Decentralized Energy Systems

In these decentralized energy applications, diesel gensets (RICE) are currently the most widely used option [8,9]. However, mGTs have a few distinct advantages when compared to RICEs. A gas turbine has only one moving (rotating) part, which leads to lower noise and vibrations levels and decreased wear on the components. This leads to much lower operational and maintenance costs because the maintenance intervals are larger, and the maintenance interventions are less invasive, especially during the half-way major overhaul. The mGT also has the possibility for multi-fuel applications, opportunities for lower emissions (especially Nitrous Oxides or NOX) and a cleaner exhaust [8]. When it comes to the comparison with FCs, mGTs are advantageous in many ways; they have a much higher power density, a far longer service life, the combustion process requires a less high hydrogen quality and they do not require nearly as much expensive rare earth metals [10]. However, the main disadvantage of mGTs compared to FCs is their lower electrical efficiency. A 100kWe FC unit typically has an electrical efficiency of 50 %, while a current, natural gas burning mGT with the same power output only reaches 30% [11]. This explains their small market share in the small-scale CHP market [6,12]. Currently, RICEs dominate the small-scale CHP market [13], and only a small number of mGTs (with an electrical output ranging from a few kW to 400kW and electrical efficiencies going from 15% to 30%) are commercially available. These units typically operate according to the recuperated Brayton cycle see Figure 1 and they usually burn gaseous fuels (mostly natural gas). However, some are also capable of using liquid fuels like diesel, when they are equipped with a different, specific combustor.

Figure 1: The mGT is a typical recuperated Brayton cycle, consisting of a radial compressor (1) and turbine (4), a low-NOX burner (3), a recuperator (2) to increase the efficiency and a high-speed generator (5). Since most mGTs are used in CHP applications, the thermal power is produced in an economizer (6) [11].


The Hydrogen Micromix Combustion Chamber

Additionally, and more relevant to our R&D, none of these units can run on pure hydrogen. This is related to two major challenges of hydrogen combustion: its higher flame velocity and temperature. Especially its higher flame velocity can lead to a problem called flame flashback. This is when the flame velocity is higher than the air flow velocity, causing the flame to suddenly propagate upstream, leading to possible damage of the nozzle. The higher flame temperature also causes higher nitrous oxide (NOX) emissions when compared to hydrocarbon fuels. Most nitrous oxides are formed when air is exposed for a relatively long time to high temperatures, literally oxidizing the nitrogen in the air mainly to NO. Designing a low-NOX, stable hydrogen combustor has therefore been at the core of our research. Furthermore, higher turbine inlet temperatures (TIT) cause additional costs in either CAPEX, OPEX or both. Current commercially available machines have a TIT of 950 °C, due to the temperature limitations of an all-metallic turbine. The use of ceramic materials for the turbine rotor would allow for a higher TIT, resulting in a considerable thermal efficiency increase [14].

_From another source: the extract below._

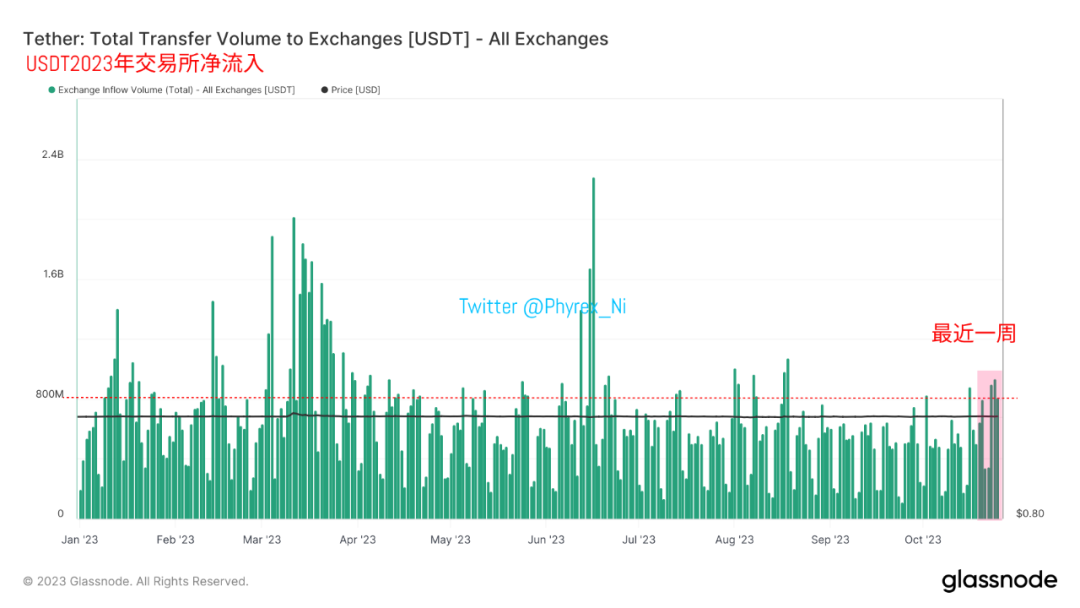This screenshot has height=608, width=1080.
Task: Click the 1.6B y-axis label
Action: [52, 274]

Figure 2: Fundamental laminar adiabatic maximum temperatures and NO emissions, premixed as function of equivalence ratio and non-premixed (diff) as function of applied strain (LFL=lean flammability limit).

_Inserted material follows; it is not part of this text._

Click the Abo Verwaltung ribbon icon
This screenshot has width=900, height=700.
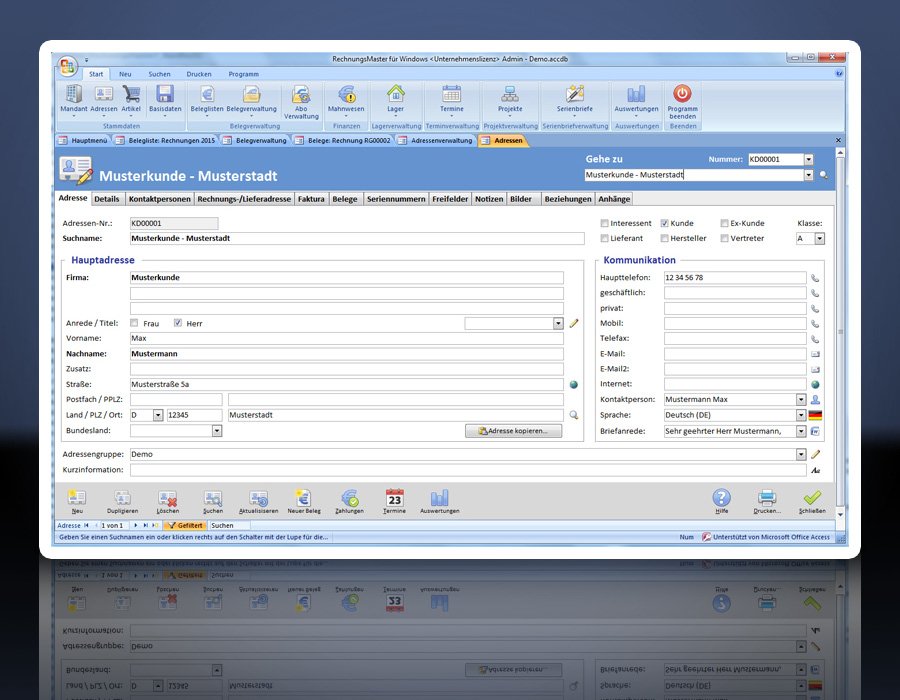tap(301, 96)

Fundamentally, there are two types of major combustion modes. On the one hand, one could look for a design with premixing the fuel and the oxidizer before combustion and on the other hand, supplying them separately and letting the mixing occur in the primary combustion zone. As can be seen in Figure 2, both combustion modes have different characteristics for the maximum temperature and NO formation with respect to a fundamentally laminar adiabatic evaluation. However, the influence of turbulent flow provides a lot of additional complexity. From the figure, it can be concluded that both combustion modes have their optimal operating regions.

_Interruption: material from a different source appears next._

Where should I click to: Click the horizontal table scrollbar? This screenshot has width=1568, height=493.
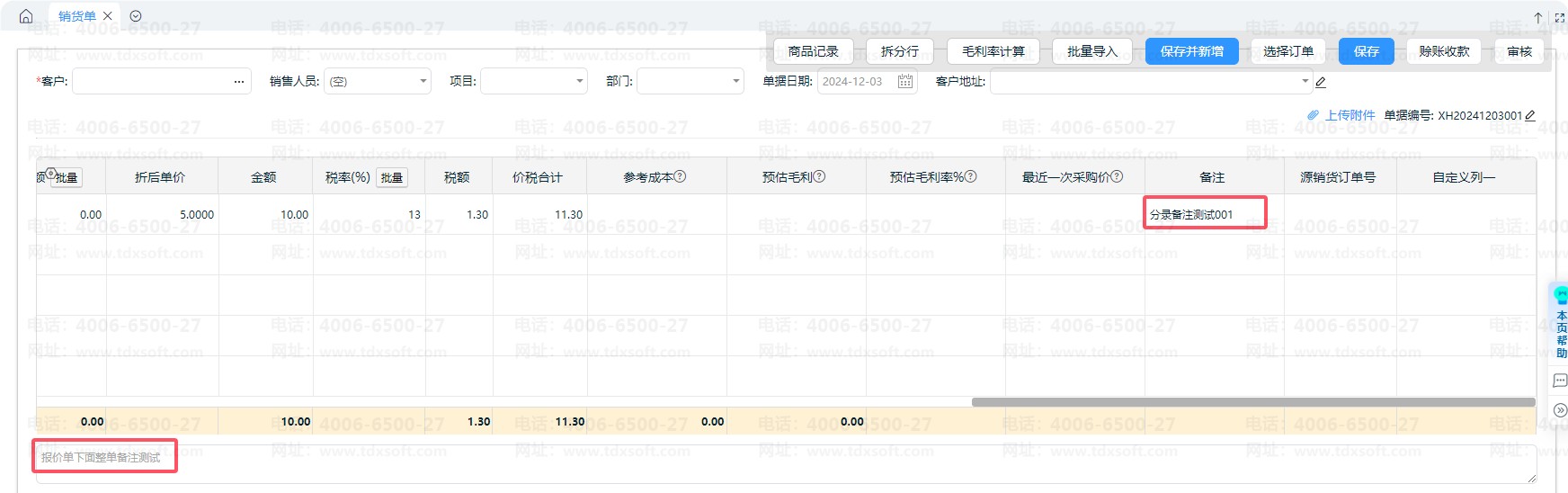(1252, 402)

Figure 3: The micromix principle, temperature and streamlines.


These fundamental problems may be solved by using a multitude of combustion modes in combination with a selection of possible flow (or mixing) opportunities. The non-premixed mode is quite classical and mostly used for propulsion applications because it is less prone to sudden flame-out. The premixed mode is used more in stationary gas turbines, in the last decennia particular under lean fuel conditions, mitigating combustion temperatures and consequently NOX (and dangerous CO) emissions as well as combustion speeds. Recently the micromix concept [15] has gained a lot of popularity, at least at lower TRL levels. It is a combination of a non-premixed combustion of many laminar flames, reducing the size of the high temperature zone and thereby reducing the high temperature residence time (Figure 3).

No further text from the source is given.